The problem ::
Report every line of the material that contains the string "agent".
---------- Excerpted records ----------
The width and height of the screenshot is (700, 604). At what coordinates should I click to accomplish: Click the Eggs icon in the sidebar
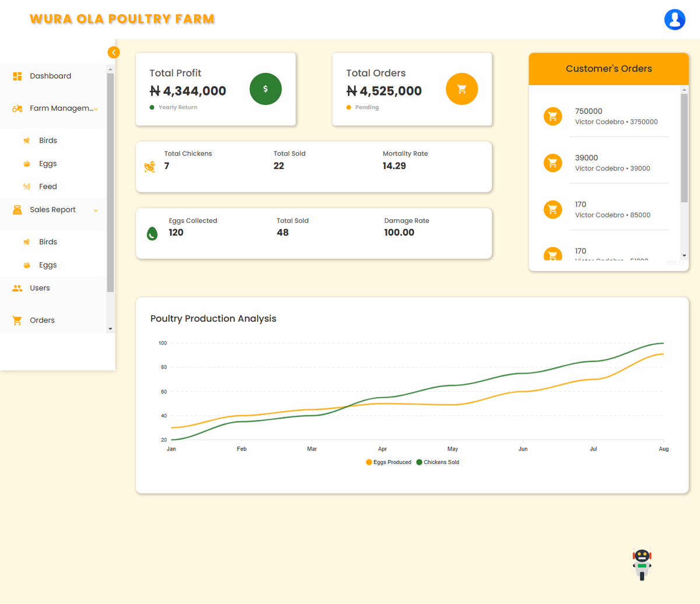(x=26, y=164)
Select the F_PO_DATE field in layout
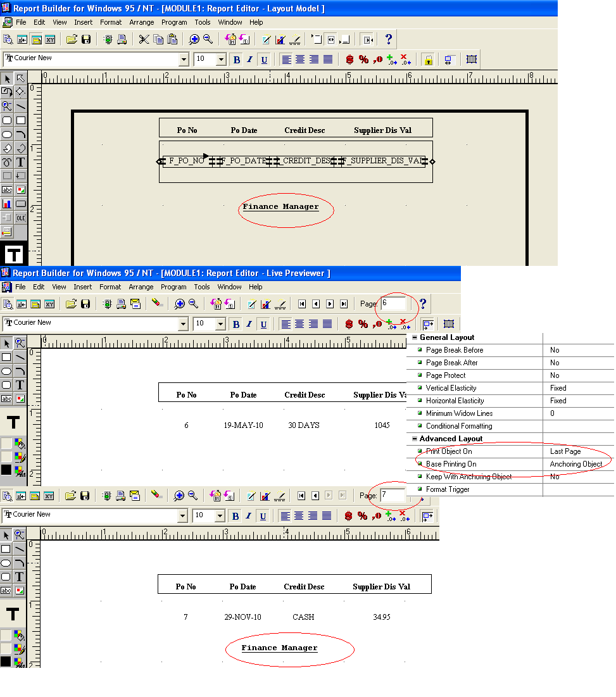 click(245, 161)
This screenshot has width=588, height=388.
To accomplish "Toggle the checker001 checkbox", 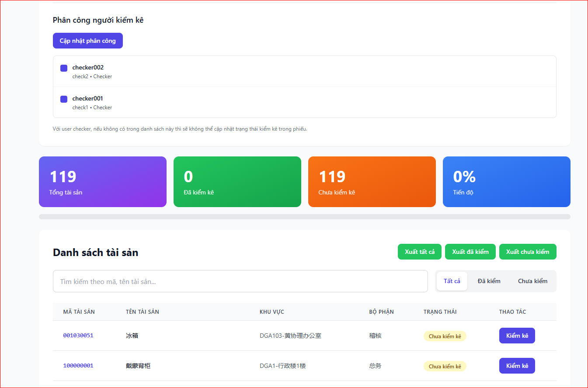I will [64, 99].
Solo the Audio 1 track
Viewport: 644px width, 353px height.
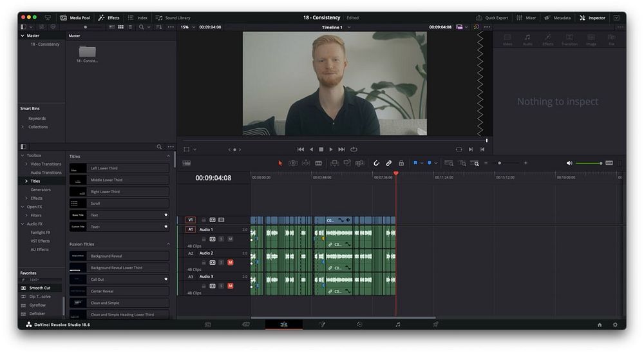(x=222, y=239)
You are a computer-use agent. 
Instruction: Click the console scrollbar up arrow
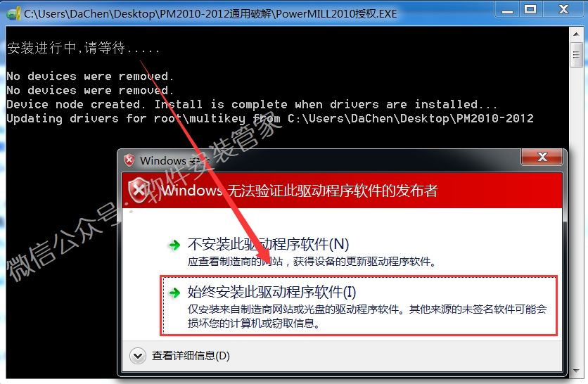576,34
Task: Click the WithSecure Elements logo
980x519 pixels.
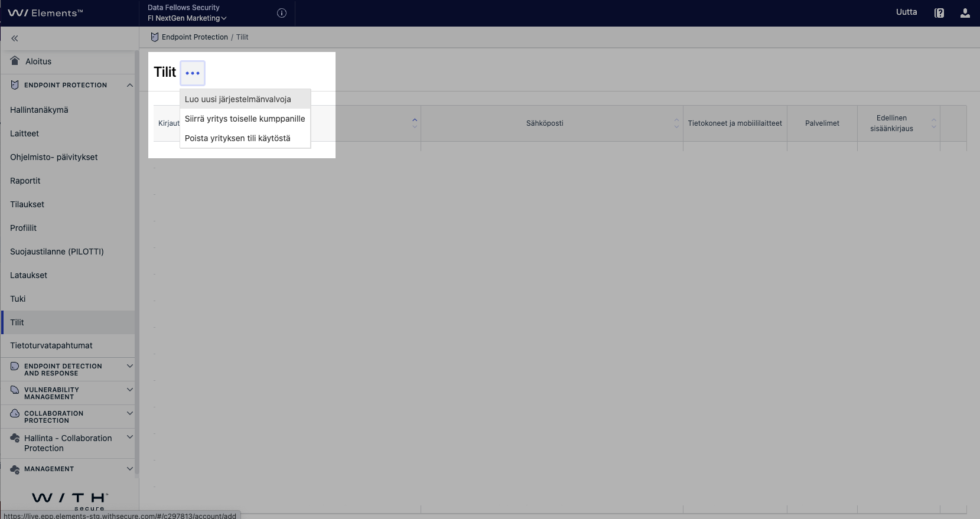Action: click(x=45, y=13)
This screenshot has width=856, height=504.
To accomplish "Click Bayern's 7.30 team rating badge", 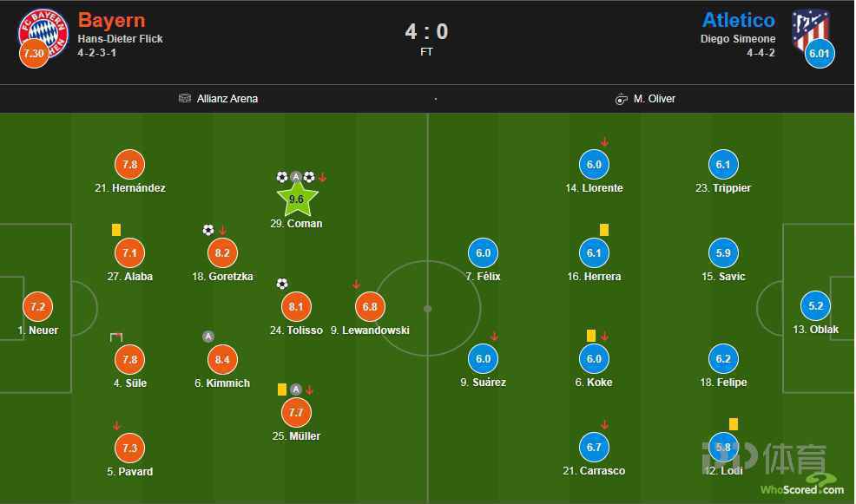I will (x=34, y=53).
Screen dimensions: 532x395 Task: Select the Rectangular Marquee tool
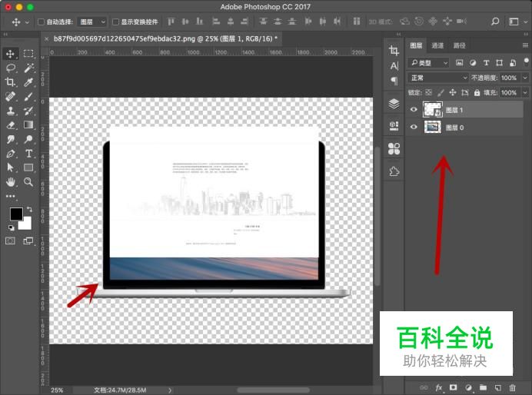[28, 54]
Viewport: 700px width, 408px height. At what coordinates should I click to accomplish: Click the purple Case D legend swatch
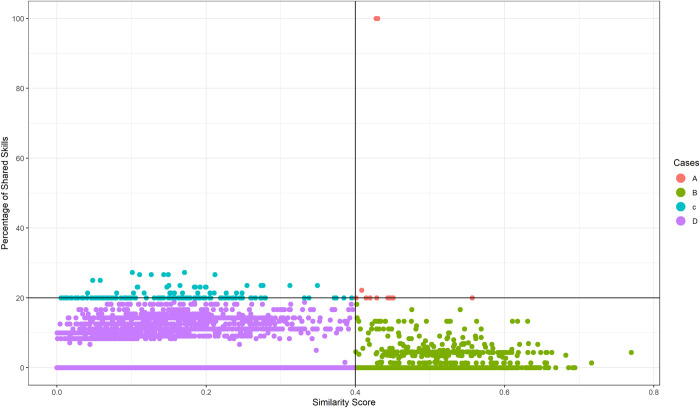click(681, 221)
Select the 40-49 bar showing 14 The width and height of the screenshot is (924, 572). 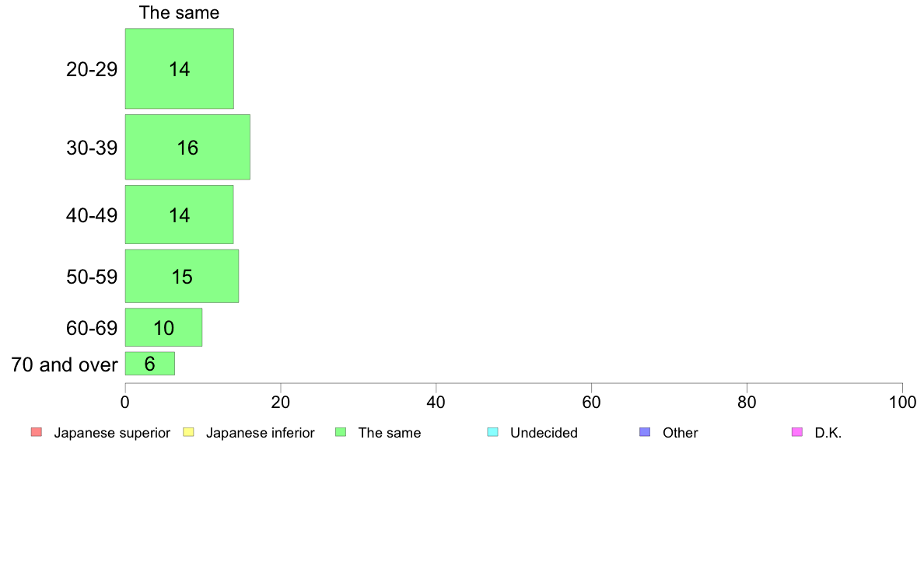coord(179,215)
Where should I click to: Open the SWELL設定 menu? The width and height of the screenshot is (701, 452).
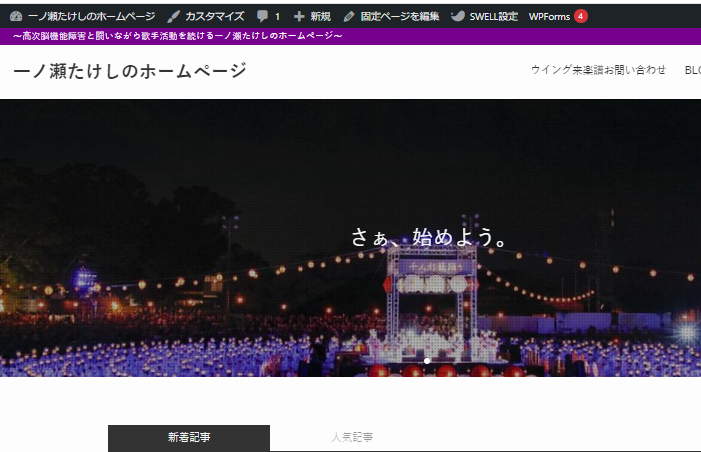(x=493, y=16)
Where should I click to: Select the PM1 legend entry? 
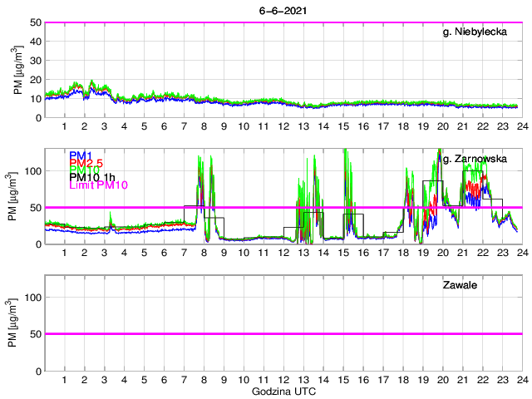(x=81, y=155)
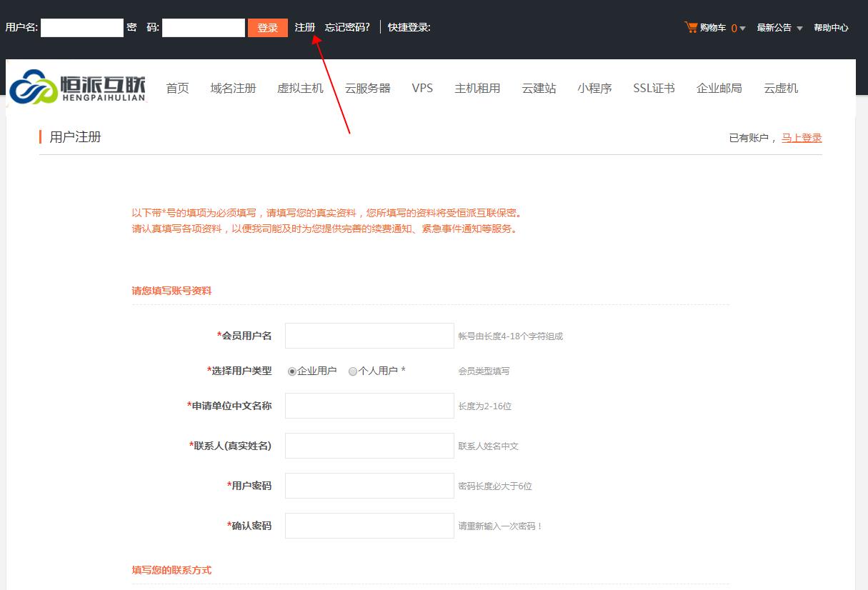The height and width of the screenshot is (590, 868).
Task: Select the 企业用户 radio button
Action: (292, 371)
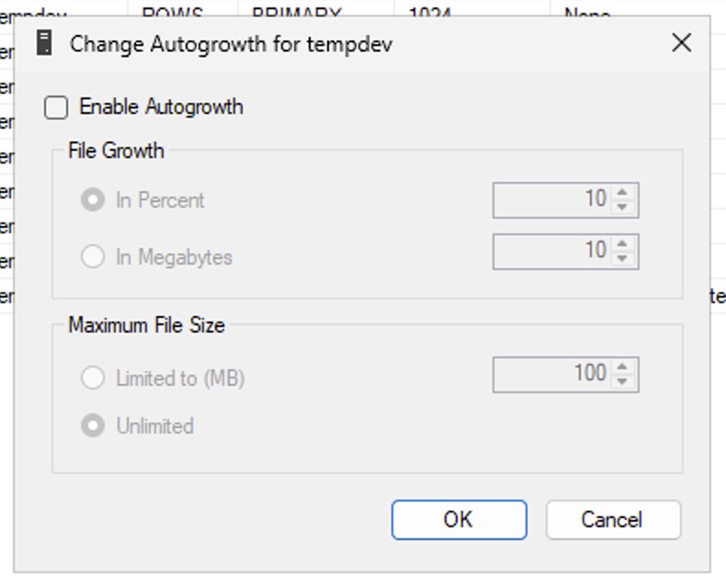Decrease the In Percent growth value

point(623,208)
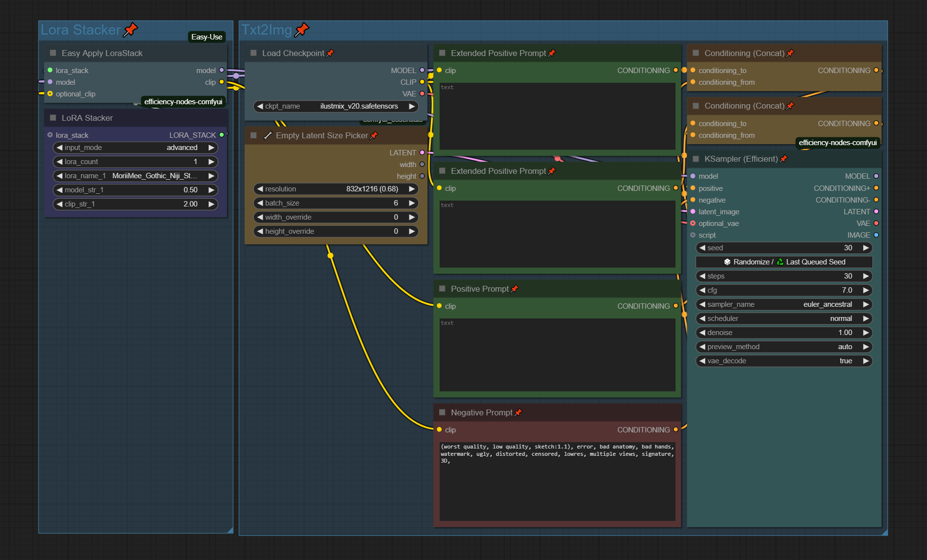Click the pin icon on Positive Prompt node
This screenshot has height=560, width=927.
514,289
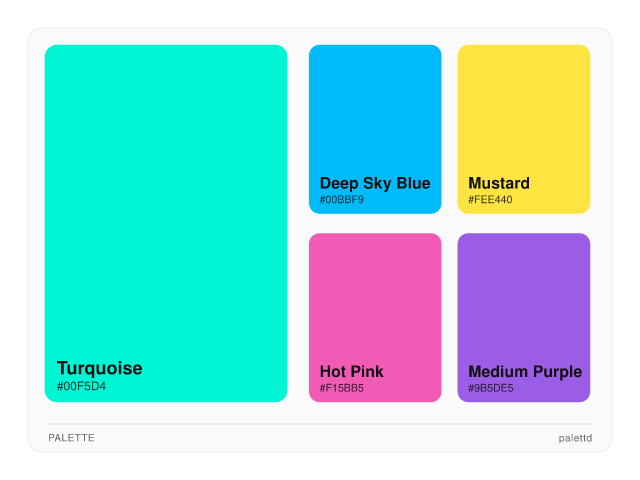
Task: Click the #00BBF9 hex code
Action: coord(342,200)
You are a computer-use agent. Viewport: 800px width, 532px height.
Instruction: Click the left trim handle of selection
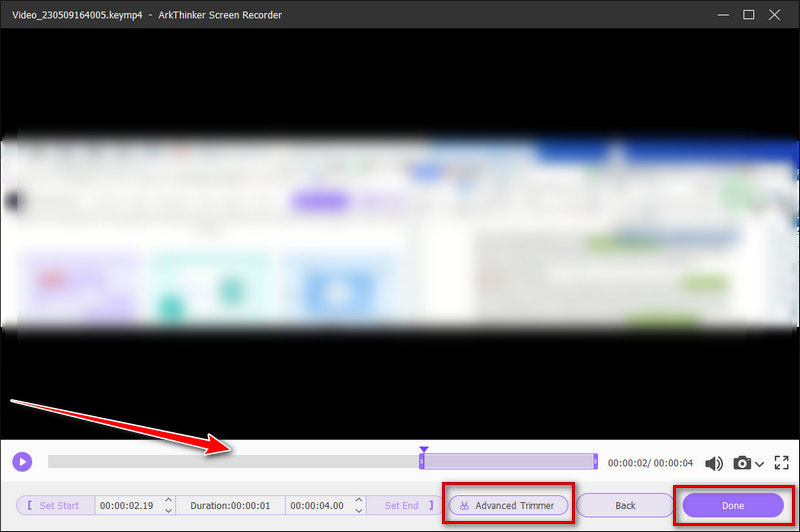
----------
Result of this task ::
You are a computer-use agent. 
You are a computer-use agent. Viewport: 800px width, 532px height.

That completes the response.